I miei pensieri si erano interrotti, bloccati come un cerbiatto abbagliato dai fanali di un'auto. Il colpo del proiettile così vicino alla mia testa tornò a riecheggiare tutto attorno a me. Mi ero impegnata così tanto a dimenticarlo che non ero più sicura se si trattasse della realtà o di un incubo, ma il sudore freddo che imperlava la mia fronte era sicuramente reale. Mi passai una manica dell'uniforme sul viso.

Sentii il capo di stato maggiore annunciare che lui stesso e il generale - il cui nome mi suonò più o meno con Dagen - avrebbero premiato ciascuno di noi, segnando il passaggio da cadetti semplici a cadetti aspiranti piloti.

In qualche modo mi ritrovai a seguire i miei compagni, muovendo un passo dopo l'altro, salimmo una scaletta e poi ci ritrovammo ad avanzare più lentamente, di fronte a tutti, mentre a ognuno veniva consegnata una spilla. Soltanto avvicinandomi riuscii a vederle meglio, erano dorate e sembravano rappresentare un cucciolo di lupo senza ali. Mi dissi che le ali gli sarebbero cresciute ben presto e all'improvviso fu il mio turno.

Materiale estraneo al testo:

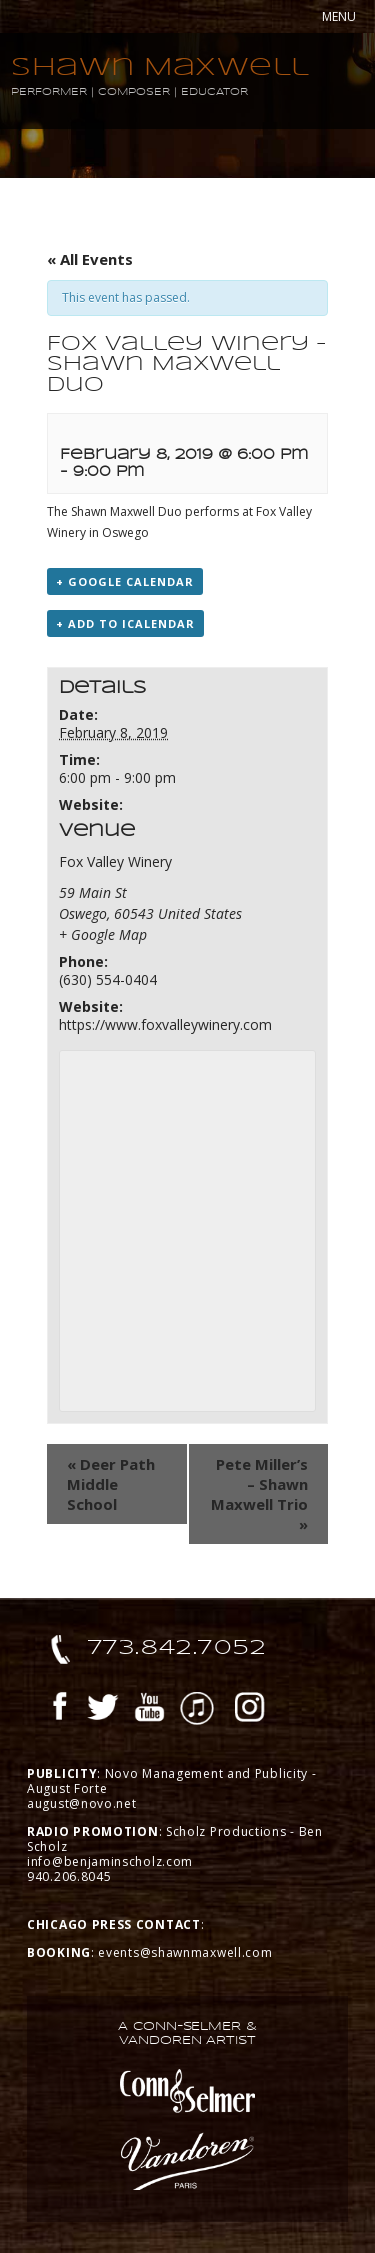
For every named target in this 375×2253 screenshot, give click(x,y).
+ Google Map (103, 934)
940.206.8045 (69, 1876)
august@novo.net (82, 1803)
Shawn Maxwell (160, 66)
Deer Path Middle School (111, 1484)
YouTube (150, 1710)
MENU (339, 16)
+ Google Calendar (125, 581)
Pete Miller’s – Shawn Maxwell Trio (259, 1494)
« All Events (90, 259)
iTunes (197, 1710)
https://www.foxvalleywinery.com (165, 1024)
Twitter (103, 1710)
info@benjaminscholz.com (110, 1861)
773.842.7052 (177, 1647)
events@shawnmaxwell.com (185, 1952)
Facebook (60, 1710)
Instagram (250, 1710)
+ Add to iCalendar (125, 623)
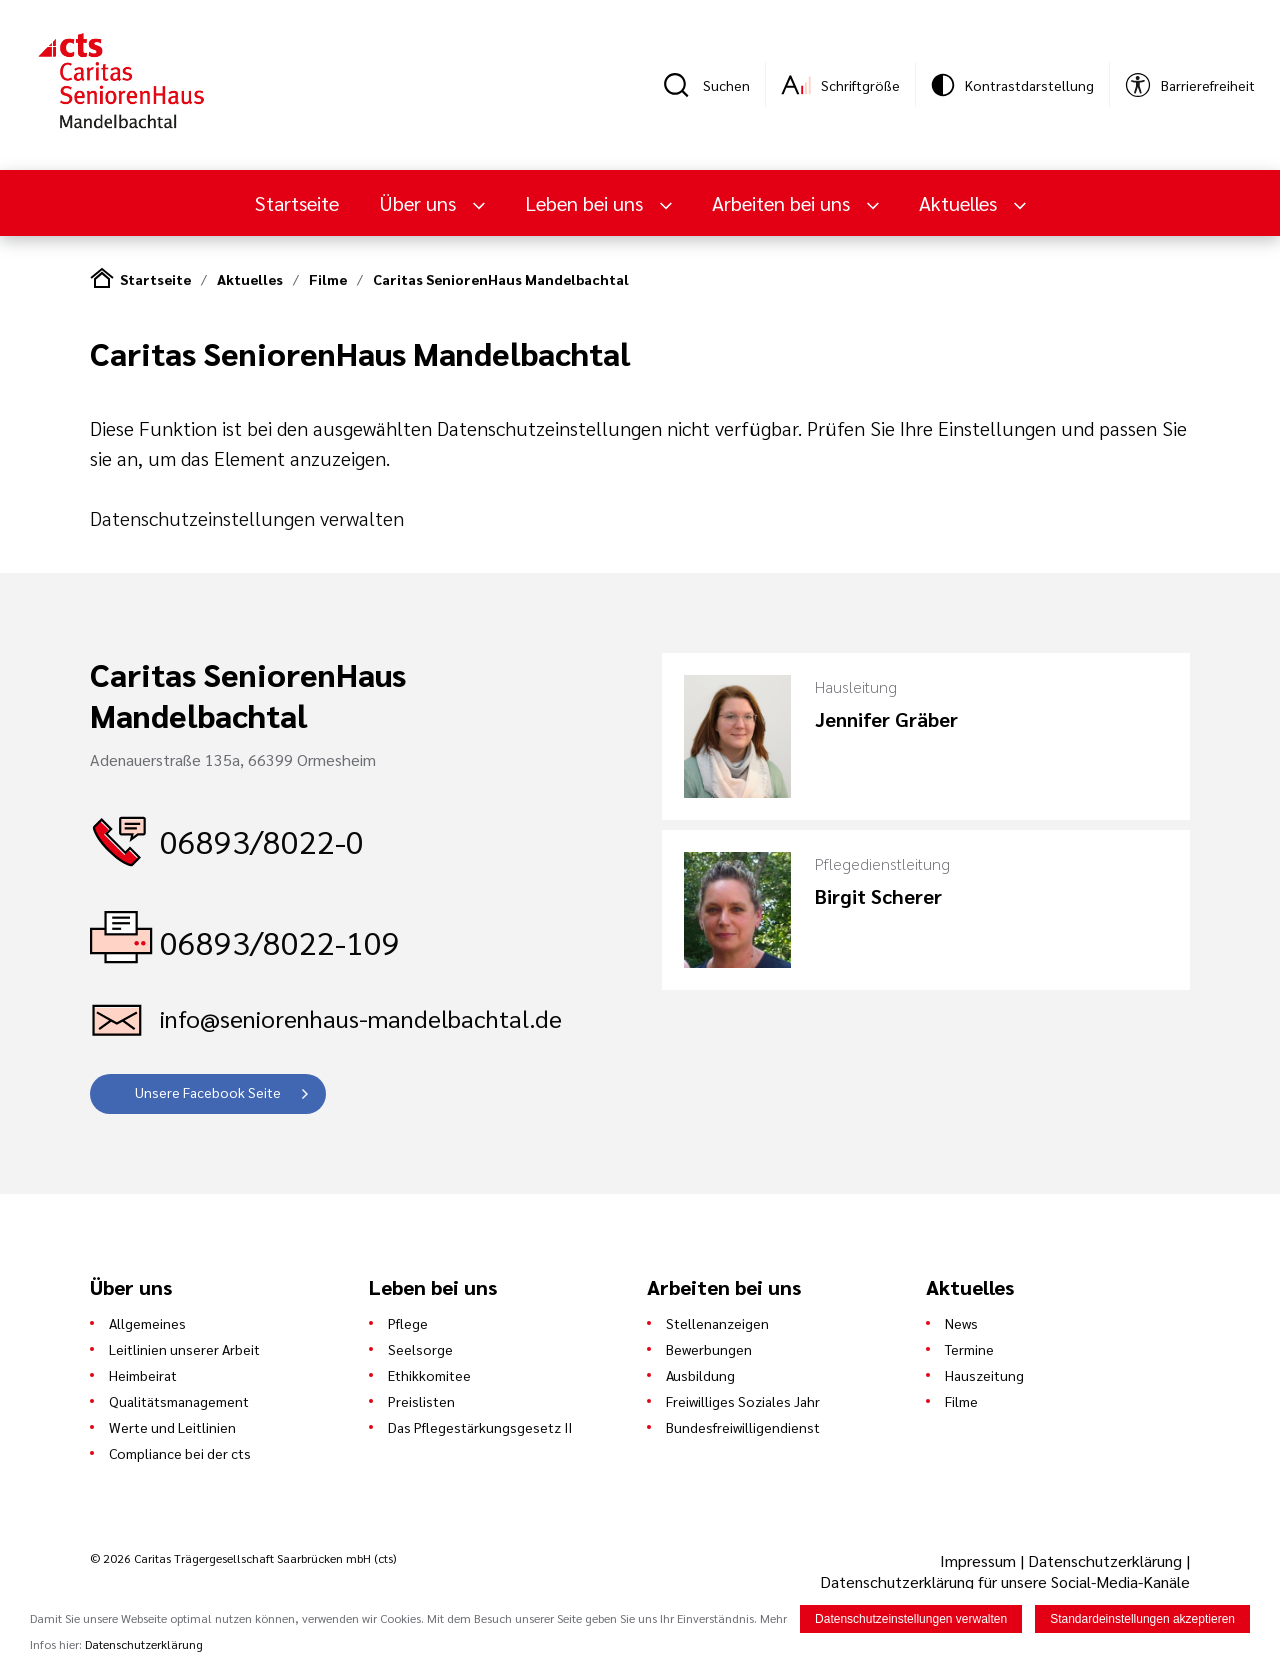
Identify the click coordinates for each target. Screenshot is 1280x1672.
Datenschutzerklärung (1105, 1560)
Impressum (980, 1560)
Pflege (408, 1323)
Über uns (420, 203)
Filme (328, 279)
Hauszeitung (984, 1375)
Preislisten (421, 1401)
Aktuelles (960, 203)
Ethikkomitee (429, 1375)
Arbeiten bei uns (783, 203)
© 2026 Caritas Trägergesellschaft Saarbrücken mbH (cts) (243, 1558)
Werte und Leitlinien (172, 1427)
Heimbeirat (143, 1375)
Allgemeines (147, 1323)
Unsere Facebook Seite (208, 1092)
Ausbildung (700, 1375)
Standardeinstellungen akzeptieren (1142, 1619)
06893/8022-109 (280, 941)
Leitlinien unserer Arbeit (184, 1349)
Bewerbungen (709, 1349)
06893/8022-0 (262, 840)
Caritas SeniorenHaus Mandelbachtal (501, 279)
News (961, 1323)
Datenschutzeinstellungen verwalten (247, 518)
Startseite (297, 203)
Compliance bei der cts (180, 1453)
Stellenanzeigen (717, 1323)
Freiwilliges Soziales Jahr (743, 1401)
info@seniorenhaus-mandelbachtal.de (361, 1018)
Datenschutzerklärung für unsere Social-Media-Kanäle (1005, 1581)
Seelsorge (420, 1349)
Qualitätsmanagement (179, 1401)
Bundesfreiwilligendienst (743, 1427)
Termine (969, 1349)
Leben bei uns (586, 203)
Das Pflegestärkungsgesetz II (480, 1427)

Sentii il mio nome chiamato nel microfono, poi tutto calò nel silenzio. Mossi un passo avanti e mi ritrovai di fronte al generale Quillan e il generale Dagen, distinsi chiaramente un ghigno sul suo volto, ma continuai a non guardarlo con impegno. Il pilota prese una spilla e me la appuntò sul braccio destro, sotto la targhetta col mio nome.

Alla fine i due generali mi salutarono con una mano alla fronte e io ricambiai il saluto, sollevata e contenta di potermene finalmente andare e pensando al cielo che ora mi aspettava davvero. Quando, prima che potessi proseguire, il generale Dagen parlò.

“Sei ancora viva, Wade. Sono colpito.”

Mi fermai prima di muovere un altro passo e, dopo essermi ripetuta quelle parole, mi decisi a guardarlo dritto negli occhi, senza battere ciglio. Lo faceva apposta. Voleva spaventarmi, voleva provocarmi, prendersi gioco di me. Si aspettava una reazione da parte mia ed era pronto ad agire di conseguenza. Decisi di fare l'unica cosa che mi venne in mente. Lui era armato, ma io avevo un'arma molto più potente.

Sorrisi.

Prima in modo solo accennato, poi un poco di più. Vidi il suo ghigno scivolare via come nulla. E con la stessa facilità mi voltai e me ne andai, i miei passi riecheggiarono più forte di qualunque colpo di pistola.